TASK ITEM: Report every line in the records below that holds the word "plus".

[Dataset entries]
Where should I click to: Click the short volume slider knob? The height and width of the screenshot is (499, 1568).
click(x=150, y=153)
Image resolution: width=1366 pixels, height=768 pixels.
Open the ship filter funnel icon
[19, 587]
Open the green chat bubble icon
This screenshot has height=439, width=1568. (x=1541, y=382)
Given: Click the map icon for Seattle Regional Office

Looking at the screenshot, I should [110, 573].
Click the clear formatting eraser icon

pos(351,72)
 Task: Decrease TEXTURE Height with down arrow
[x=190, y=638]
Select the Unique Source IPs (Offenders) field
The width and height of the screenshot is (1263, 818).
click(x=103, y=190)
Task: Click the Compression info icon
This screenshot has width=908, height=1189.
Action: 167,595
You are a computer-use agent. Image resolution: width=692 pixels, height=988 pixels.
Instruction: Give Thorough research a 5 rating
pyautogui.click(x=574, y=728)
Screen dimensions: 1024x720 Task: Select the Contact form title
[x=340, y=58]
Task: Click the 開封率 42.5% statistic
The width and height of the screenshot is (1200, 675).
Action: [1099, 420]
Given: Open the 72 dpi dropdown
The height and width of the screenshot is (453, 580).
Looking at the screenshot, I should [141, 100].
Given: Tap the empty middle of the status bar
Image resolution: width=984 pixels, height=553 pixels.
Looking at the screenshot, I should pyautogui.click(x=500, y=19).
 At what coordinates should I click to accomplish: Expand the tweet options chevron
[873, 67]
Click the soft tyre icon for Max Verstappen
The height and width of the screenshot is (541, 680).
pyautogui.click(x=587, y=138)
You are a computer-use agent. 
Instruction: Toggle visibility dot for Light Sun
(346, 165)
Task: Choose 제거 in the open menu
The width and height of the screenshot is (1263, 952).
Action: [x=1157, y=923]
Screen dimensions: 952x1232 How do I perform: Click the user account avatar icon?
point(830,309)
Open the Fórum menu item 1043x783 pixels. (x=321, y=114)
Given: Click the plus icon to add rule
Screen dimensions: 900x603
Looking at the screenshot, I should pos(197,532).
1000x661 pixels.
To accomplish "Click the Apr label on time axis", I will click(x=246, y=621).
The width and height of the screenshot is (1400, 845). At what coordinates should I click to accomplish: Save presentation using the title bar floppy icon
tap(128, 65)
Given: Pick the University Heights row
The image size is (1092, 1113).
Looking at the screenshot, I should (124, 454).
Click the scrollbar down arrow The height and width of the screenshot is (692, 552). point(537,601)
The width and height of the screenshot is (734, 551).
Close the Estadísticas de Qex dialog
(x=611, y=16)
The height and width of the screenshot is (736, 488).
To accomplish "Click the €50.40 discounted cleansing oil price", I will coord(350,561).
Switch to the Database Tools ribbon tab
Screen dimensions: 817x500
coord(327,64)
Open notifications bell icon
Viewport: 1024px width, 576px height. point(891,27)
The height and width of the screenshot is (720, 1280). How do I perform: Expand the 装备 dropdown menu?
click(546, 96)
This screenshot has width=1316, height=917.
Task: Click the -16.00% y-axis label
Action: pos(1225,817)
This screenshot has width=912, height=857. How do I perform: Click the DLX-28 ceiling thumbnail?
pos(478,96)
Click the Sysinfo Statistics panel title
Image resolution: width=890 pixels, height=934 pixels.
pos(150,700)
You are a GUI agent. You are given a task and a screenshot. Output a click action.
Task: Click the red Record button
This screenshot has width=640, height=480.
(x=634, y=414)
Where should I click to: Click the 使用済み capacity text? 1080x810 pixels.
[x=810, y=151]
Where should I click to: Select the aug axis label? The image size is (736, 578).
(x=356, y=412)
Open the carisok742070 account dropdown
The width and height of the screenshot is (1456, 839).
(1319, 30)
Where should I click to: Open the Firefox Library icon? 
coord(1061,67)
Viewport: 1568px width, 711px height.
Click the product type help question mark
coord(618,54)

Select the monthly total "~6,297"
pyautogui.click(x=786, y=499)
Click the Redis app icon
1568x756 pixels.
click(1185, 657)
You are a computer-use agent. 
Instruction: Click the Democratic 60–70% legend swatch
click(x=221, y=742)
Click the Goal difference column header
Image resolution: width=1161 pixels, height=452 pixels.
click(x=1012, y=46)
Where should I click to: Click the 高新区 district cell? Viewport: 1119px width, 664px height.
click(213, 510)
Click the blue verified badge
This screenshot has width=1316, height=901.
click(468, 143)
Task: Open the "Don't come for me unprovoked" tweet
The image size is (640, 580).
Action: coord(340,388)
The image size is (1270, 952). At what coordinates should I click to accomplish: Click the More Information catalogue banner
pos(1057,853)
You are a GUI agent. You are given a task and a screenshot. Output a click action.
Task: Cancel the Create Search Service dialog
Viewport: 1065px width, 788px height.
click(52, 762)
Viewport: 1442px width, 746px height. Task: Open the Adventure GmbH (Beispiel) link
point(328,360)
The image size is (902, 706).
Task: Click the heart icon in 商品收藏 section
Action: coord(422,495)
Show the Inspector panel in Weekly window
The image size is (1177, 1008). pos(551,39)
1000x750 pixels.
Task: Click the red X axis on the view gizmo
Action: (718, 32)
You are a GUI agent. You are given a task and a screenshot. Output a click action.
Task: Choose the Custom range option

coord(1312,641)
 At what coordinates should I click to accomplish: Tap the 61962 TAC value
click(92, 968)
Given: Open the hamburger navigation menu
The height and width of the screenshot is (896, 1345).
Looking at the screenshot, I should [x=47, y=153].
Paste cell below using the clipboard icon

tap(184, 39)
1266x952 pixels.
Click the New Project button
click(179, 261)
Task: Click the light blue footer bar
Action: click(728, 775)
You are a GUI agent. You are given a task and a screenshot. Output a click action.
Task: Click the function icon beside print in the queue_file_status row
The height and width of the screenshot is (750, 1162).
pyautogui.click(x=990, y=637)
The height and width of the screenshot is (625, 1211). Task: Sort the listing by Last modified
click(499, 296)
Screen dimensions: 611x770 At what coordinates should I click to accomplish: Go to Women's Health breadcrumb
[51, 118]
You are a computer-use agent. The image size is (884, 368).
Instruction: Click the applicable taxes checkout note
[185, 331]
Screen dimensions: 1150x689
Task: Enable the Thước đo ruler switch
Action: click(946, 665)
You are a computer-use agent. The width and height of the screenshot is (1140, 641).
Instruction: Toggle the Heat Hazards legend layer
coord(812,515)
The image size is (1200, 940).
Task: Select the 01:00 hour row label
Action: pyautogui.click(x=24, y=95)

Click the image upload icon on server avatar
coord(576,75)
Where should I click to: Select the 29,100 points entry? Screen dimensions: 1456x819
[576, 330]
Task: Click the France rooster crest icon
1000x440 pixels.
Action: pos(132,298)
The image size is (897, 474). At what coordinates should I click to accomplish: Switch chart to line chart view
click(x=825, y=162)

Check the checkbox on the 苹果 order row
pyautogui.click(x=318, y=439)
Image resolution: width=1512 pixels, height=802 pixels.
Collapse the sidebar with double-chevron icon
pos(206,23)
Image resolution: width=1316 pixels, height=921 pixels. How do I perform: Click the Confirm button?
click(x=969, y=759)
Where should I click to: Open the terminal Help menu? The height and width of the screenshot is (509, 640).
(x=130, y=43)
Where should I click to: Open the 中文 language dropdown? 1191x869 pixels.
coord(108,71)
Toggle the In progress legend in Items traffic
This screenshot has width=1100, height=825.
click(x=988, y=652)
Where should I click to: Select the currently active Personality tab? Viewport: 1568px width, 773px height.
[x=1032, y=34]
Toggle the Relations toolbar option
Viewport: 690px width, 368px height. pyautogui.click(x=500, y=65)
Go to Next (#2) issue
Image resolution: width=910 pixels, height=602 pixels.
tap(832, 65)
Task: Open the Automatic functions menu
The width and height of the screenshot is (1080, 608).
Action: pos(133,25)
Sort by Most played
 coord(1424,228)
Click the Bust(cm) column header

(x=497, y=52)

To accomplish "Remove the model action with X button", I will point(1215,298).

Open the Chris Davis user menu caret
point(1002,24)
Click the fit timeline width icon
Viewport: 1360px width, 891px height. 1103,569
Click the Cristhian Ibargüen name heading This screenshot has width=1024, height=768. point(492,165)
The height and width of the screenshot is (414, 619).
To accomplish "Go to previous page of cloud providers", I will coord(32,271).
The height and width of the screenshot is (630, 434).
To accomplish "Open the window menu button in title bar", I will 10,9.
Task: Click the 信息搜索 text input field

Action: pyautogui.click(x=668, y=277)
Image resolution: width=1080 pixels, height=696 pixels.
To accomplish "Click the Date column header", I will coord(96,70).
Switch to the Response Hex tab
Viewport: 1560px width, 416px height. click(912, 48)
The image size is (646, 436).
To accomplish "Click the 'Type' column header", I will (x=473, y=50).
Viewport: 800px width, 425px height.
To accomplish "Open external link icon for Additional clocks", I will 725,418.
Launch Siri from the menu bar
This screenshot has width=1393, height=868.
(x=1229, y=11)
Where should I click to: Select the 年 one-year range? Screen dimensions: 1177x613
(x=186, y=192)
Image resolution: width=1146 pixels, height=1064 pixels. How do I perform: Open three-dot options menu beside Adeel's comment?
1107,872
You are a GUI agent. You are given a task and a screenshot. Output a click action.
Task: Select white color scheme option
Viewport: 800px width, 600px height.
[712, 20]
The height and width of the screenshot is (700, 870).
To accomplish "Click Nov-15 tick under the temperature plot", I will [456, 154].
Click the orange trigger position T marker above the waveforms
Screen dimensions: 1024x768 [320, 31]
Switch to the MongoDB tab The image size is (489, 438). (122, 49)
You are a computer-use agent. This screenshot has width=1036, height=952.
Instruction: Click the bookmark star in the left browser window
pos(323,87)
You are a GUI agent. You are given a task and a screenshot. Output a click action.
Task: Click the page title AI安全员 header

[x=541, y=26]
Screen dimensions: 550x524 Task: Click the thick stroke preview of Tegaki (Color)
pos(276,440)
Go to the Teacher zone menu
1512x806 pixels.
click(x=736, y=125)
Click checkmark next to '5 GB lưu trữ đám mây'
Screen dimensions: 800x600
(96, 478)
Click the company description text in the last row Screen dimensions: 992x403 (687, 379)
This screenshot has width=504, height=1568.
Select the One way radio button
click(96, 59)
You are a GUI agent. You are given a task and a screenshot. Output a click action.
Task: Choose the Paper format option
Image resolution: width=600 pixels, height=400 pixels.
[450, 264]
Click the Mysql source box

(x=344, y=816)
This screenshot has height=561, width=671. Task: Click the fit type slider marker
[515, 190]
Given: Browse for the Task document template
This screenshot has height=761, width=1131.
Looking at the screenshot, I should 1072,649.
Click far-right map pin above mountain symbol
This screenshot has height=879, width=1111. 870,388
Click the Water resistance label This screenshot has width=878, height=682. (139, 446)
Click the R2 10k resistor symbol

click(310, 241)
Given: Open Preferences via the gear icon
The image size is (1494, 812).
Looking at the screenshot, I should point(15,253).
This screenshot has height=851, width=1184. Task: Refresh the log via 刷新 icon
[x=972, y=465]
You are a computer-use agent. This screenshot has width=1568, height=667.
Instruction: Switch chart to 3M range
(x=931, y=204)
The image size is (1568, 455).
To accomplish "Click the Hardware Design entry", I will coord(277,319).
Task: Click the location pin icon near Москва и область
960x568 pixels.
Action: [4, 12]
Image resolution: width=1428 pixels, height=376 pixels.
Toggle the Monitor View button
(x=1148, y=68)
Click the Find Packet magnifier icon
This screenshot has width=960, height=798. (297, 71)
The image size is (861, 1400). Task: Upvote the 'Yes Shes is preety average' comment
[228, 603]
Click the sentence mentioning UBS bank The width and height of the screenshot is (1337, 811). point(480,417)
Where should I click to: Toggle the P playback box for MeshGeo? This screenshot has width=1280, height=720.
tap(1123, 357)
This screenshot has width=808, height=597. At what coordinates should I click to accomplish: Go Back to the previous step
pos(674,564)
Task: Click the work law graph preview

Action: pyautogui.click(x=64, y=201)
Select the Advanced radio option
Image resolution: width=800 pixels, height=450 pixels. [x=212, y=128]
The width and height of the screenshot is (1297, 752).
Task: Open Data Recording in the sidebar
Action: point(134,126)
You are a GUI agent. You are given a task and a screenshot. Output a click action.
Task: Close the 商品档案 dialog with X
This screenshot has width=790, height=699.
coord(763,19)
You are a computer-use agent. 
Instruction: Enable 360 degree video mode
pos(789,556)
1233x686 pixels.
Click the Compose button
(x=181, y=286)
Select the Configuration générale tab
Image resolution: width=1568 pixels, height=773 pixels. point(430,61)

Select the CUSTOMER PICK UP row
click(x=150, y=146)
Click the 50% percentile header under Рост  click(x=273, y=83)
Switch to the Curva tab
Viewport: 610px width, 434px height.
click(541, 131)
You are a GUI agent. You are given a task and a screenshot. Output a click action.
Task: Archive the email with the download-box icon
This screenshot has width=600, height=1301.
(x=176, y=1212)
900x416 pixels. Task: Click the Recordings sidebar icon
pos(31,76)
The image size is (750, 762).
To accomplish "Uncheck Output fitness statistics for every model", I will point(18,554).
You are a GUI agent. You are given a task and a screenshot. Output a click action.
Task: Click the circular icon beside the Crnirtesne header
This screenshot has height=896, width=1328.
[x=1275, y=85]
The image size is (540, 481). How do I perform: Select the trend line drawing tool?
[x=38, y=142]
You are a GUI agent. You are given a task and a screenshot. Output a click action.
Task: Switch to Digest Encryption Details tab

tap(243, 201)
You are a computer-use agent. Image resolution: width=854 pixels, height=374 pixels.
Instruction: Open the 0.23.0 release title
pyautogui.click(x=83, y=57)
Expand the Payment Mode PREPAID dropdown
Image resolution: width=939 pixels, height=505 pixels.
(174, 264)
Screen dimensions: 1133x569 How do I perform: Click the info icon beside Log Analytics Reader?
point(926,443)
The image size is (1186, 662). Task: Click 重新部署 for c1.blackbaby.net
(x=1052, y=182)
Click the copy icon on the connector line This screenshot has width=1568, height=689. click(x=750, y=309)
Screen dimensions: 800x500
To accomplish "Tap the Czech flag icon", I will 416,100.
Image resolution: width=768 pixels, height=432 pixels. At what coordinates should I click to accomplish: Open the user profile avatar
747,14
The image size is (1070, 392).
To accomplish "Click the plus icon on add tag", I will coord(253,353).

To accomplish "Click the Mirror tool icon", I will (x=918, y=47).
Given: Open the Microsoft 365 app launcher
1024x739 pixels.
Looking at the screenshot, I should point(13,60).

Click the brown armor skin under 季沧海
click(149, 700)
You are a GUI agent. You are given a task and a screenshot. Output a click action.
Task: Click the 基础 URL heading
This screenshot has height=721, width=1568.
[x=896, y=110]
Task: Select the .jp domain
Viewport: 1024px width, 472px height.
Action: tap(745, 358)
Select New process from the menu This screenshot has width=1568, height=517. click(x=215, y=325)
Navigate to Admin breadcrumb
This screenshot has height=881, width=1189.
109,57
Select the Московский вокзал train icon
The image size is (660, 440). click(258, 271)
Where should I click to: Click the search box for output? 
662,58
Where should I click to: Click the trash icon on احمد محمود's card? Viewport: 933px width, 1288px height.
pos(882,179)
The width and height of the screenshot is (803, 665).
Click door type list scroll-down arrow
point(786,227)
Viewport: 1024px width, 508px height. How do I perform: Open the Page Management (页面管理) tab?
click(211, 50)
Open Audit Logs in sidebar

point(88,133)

ANSWER BELOW:
Given: Click the plus icon to add rule
To accomplish "Click the plus icon on add tag", I will coord(253,353).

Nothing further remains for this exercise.